Welcome to Paria's “Hike of the Week” series. These posts highlight one of the best trails from around the U.S. (and sometimes beyond). Reading about a great hike is nice, but we hope this series inspires you to get out and see these trails for yourself!
This week's focus is on the Brazeau Loop in the Canadian Rockies.
Featured Photo: Sunwapta E3 (photo by Varina Crisfield)
Why Hike the Brazeau Loop?
The Brazeau Loop is a gorgeous, high elevation hike in the Canadian Rockies. This trip is a fairly difficult alpine hike that features the beautiful Brazeau Lake set amongst a mountainous backdrop as well as stunning views of the Canadian Rockies, most notably from the top of Jonas Shoulder and Pobotkan Pass.
- 81 km/50 mile loop usually completed counterclockwise over 4-6 days
- Best time to hike: Mid July-September
- Fairly difficult, high elevation trail that crosses 3 mountain passes
- Elevation Gain/Loss: 1878 m/6161 feet
- Max. Elevation: 2470 m/8104 feet
- There is an optional side trip off of the Nigel Pass Trail. The optional trail goes through Cataract Pass and into the White Goat Wilderness Area
- Be prepared for sudden weather changes. Snow can occur at any time of the year
- There are six campgrounds along the Brazeau Loop. Campgrounds must be pre-booked. There are limited spots available at each campground.
- All campgrounds are equipped with Bear Poles for storing food. Bear resistant containers are highly recommended if venturing into the White Goat Wilderness Area
- Barrel toilets are located at all campgrounds
- Fires are permitted except at Jonas Cutoff Campground
- Abundance of wildlife in the area; bears, elk, moose, deer cougars and marmots are just some of the animals you may encounter on route
- No dogs permitted
- Be sure to check current conditions Jasper National Parks trail report
How Do I Get There?
The Brazeau Loop runs through two national parks; Jasper National Park and Banff National Park in Alberta, Canada. It starts and ends in the Northern section of Banff National Park by the Nigel Creek parking lot which is 13km south of the Icefields Centre on highway 93 (the Icefields Parkway).
There are two options for accommodation prior or to your hike. You could choose to spend a night in Jasper, Alberta or Lake Louise, Alberta. Both Jasper and Lake Louise are roughly equal distance to the Brazeau Loop Trailhead and it will take roughly 1 ½ hours to get to the trailhead. From Jasper you would take highway 93 southbound for approximately 116 km before turning left into the Nigel Creek parking lot. If you are coming from Lake Louise then you would take highway 93 northbound (towards Jasper) for about 114 km before turning right into the Nigel Creek parking lot.
If you require a flight to reach the Brazeau Loop then you will need to fly into either Edmonton International Airport or Calgary International Airport.
From Edmonton International Airport it is 442 km drive to Lake Louise with a travel time of approximately 4 hours and 20 minutes. Jasper is slightly closer with a distance of 393 kms and a travel time of approximately 4 hours and 10 minutes by car.
Calgary International Airport may be a better option for those looking at staying in Lake Louise. Travel time to Lake Louise will be approximately 2 hours by car with a distance of about 200 kms. However, flying into Calgary might not be the most feasible option for every person. Be sure to check flight costs and routes (direct/indirect flights) for both airports to see which option is most economical.

■ Source data ■

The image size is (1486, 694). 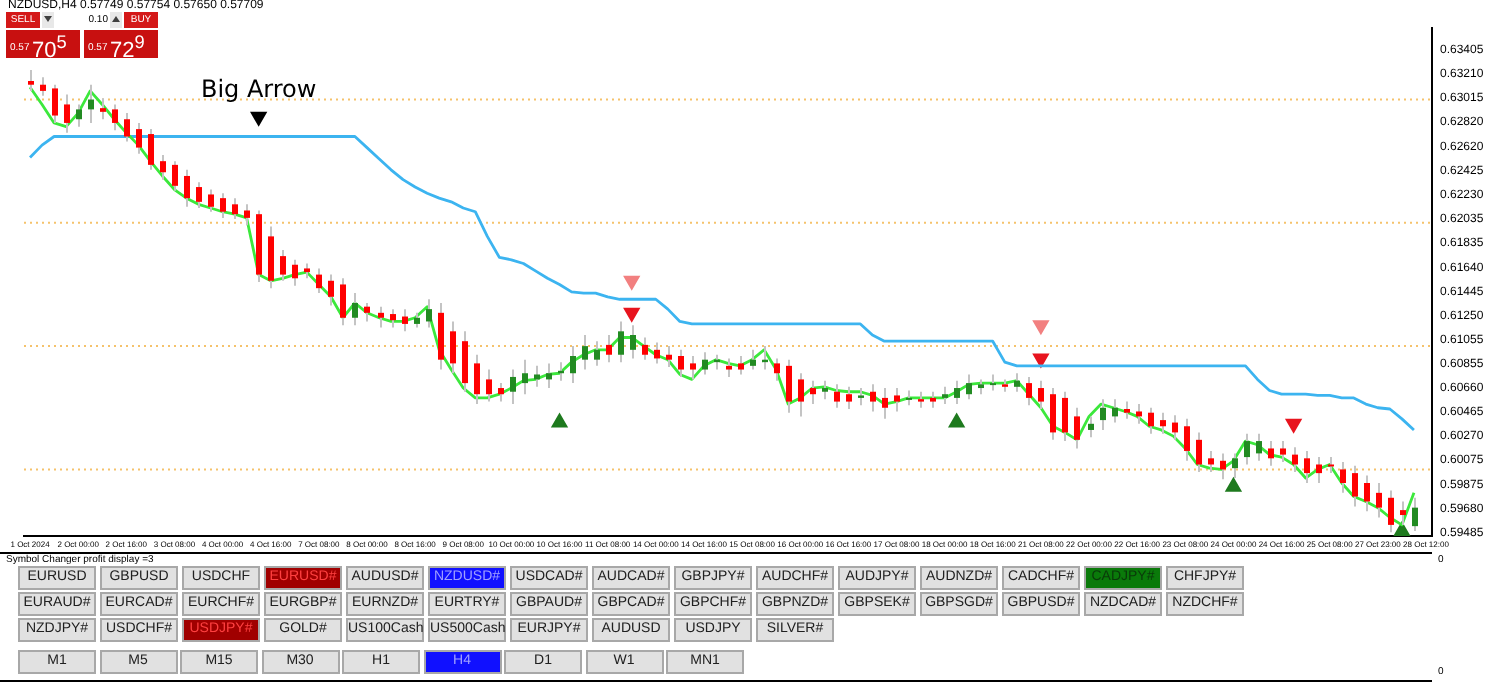 What do you see at coordinates (128, 48) in the screenshot?
I see `annotation: 72$^{9}$` at bounding box center [128, 48].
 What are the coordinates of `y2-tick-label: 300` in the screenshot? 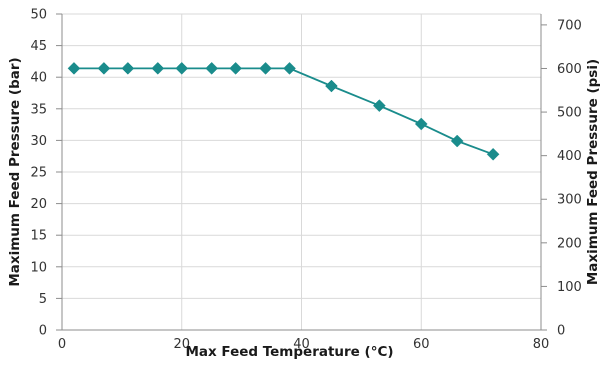 It's located at (570, 200).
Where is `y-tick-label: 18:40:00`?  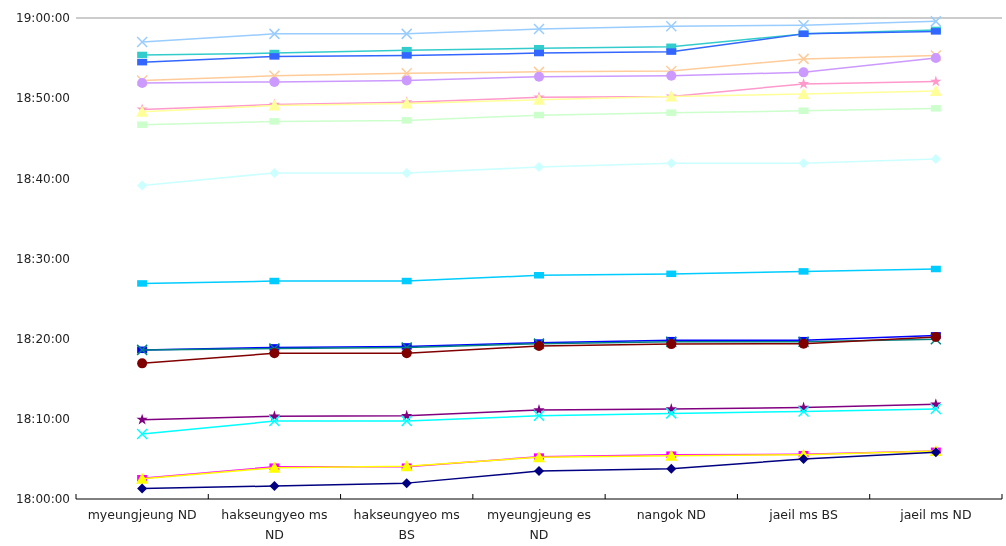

■ Your tasks ■
a - List every animal that the Brazeau Loop article names as wildlife hikers may encounter along the route.
b - Translate this sentence from the Brazeau Loop article into Spanish: "There are limited spots available at each campground."
c - In the Brazeau Loop article, retype the part that opens with the words containing "Welcome to Paria's" and closes with "by Varina Crisfield)".

■ Answers by item number ■
a - Bears, elk, moose, deer, cougars, marmots

b - Hay plazas limitadas disponibles en cada campamento.

c -
Welcome to Paria's “Hike of the Week” series. These posts highlight one of the best trails from around the U.S. (and sometimes beyond). Reading about a great hike is nice, but we hope this series inspires you to get out and see these trails for yourself!
This week's focus is on the Brazeau Loop in the Canadian Rockies.
Featured Photo: Sunwapta E3 (photo by Varina Crisfield)